I was struck that on Csárdás Macabre, he wrote the following dismal words:
May one write or listen to such a thing?
How disheartening — it amazes me that he even went through the effort of composing these works if he had such negative thoughts about them. It almost sounds as if he was ashamed to have written such music. True, it was a dark time of his life, and this must have served as a release for him. But he did “write such a thing,” however, and as he foresaw, more unusual works were to be composed by others in the future.

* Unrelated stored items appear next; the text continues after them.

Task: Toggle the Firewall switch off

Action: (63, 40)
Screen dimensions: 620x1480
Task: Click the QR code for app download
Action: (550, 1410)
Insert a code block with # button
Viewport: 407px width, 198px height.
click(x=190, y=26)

What surprises me about his reaction to Csárdás Macabre is that it isn’t one of those later works that wander into atonality, like Nuages gris or Bagatelle sans tonalité, and it isn’t as desolate as his La Lugubre Gondola pieces (I’ve heard some call Macabre atonal; I disagree). The csárdás almost reminds me of some of his earlier works, like some of the Hungarian Rhapsodies, or even Totentanz, which definitely shows glimpses of what his music would become in the future, especially in the opening bars. But he wasn’t that harsh to Totentanz, scrawling such pessimistic things on the manuscript! And I even feel that parts of his Sonata in B Minor seem futuristic — another piece that was received with some consternation at first, but again, he was not harsh about that piece.
I suppose Liszt would think me a deranged person, considering that, yes — I actually listen to such things with great pleasure. One of the first pieces I ever heard by him was none other than Csárdás Macabre. I thought it a very intriguing and dichotomous piece of music with its interesting mixture of levity and sinister qualities (it’s actually quite catchy), and it was that work that he had such gloomy misgivings about that sparked my interest in Liszt’s music in the first place. So it can’t be that dreadful!
I’m thankful he didn’t toss it, even though he might have had a burning desire to do so.